Portable Libraries and TCHAR
If you use portable C/C++ libraries in your code, you may have noticed the TCHAR data type in the header files. Any code that is intended to run on Microsoft® Wind0ws and has to deal with Unicode will most certainly use the TCHAR data type. TCHAR will be translated into a wide character data type when compiling this code with the GNU C Compiler (most portable libraries define TCHAR in their headers and refer to wchar_t). This, in fact, was how I turned my C++ program into an anagram generator: I used standard C++ strings filled with UTF-8 and fed the data with pointers casted to wchar_t to library functions. UTF-8 data interpreted as UTF-32 equals garbage (but it is tremendously useful for obfuscation of data and bugs).
Conclusion
This article was meant to give a short overview; that's the reason for the many links to other resources. I deliberately left out conversion functions and locale settings (mainly because of a lack of example code). You also have to remember the extra storage required for wide strings - i.e. up to four times more than a standard string. This may be important if you have a lot of strings or big string buffers.
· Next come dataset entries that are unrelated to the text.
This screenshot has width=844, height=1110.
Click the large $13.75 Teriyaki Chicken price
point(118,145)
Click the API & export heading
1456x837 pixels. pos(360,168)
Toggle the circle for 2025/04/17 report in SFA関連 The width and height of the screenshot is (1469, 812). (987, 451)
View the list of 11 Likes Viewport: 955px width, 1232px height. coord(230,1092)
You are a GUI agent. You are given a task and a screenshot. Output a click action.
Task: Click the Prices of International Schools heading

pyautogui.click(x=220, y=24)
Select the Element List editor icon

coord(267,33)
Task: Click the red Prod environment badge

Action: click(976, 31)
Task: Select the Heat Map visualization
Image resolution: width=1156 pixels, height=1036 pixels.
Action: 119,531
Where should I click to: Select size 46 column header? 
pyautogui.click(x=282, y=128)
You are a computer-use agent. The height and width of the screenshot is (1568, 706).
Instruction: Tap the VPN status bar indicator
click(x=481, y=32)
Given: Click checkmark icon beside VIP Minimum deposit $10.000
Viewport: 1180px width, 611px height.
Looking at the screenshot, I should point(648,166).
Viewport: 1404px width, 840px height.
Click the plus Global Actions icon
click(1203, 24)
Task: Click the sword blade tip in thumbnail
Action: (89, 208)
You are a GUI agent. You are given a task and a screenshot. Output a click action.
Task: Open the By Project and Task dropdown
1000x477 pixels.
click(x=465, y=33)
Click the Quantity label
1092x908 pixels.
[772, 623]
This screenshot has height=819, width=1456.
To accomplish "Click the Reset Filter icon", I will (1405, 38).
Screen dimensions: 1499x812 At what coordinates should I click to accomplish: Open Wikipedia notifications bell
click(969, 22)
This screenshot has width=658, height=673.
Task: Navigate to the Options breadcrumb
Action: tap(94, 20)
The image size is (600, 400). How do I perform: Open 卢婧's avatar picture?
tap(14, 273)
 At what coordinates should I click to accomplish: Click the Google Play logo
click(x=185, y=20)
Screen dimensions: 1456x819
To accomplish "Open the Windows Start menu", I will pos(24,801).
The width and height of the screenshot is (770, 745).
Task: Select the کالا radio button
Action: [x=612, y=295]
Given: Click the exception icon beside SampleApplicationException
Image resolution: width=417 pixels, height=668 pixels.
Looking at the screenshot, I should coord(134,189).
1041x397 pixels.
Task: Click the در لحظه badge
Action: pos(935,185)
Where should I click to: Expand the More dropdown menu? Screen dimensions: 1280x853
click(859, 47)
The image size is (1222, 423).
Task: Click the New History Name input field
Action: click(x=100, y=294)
So I hope you avoid some of the errors I ran into, or at least come up with more creative ones.
Useful resources
- A tutorial on character code issues
- International Components for Unicode
- Notes on the codecvt implementation
- The Absolute Minimum Every Software Developer Absolutely, Positively Must Know About Unicode and Character Sets (No Excuses!)
- The ISO 8859 Alphabet Soup
- Unicode-enabling Microsoft C/C++ Source Code (cheat sheet)
- Using Unicode in C/C++
- UTF-8 Codecvt Facet
Talkback: Discuss this article with The Answer Gang
René was born in the year of Atari's founding and the release of the game Pong. Since his early youth he started taking things apart to see how they work. He couldn't even pass construction sites without looking for electrical wires that might seem interesting. The interest in computing began when his grandfather bought him a 4-bit microcontroller with 256 byte RAM and a 4096 byte operating system, forcing him to learn assembler before any other language.
After finishing school he went to university in order to study physics. He then collected experiences with a C64, a C128, two Amigas, DEC's Ultrix, OpenVMS and finally GNU/Linux on a PC in 1997. He is using Linux since this day and still likes to take things apart und put them together again. Freedom of tinkering brought him close to the Free Software movement, where he puts some effort into the right to understand how things work. He is also involved with civil liberty groups focusing on digital rights.
Since 1999 he is offering his skills as a freelancer. His main activities include system/network administration, scripting and consulting. In 2001 he started to give lectures on computer security at the Technikum Wien. Apart from staring into computer monitors, inspecting hardware and talking to network equipment he is fond of scuba diving, writing, or photographing with his digital camera. He would like to have a go at storytelling and roleplaying again as soon as he finds some more spare time on his backup devices.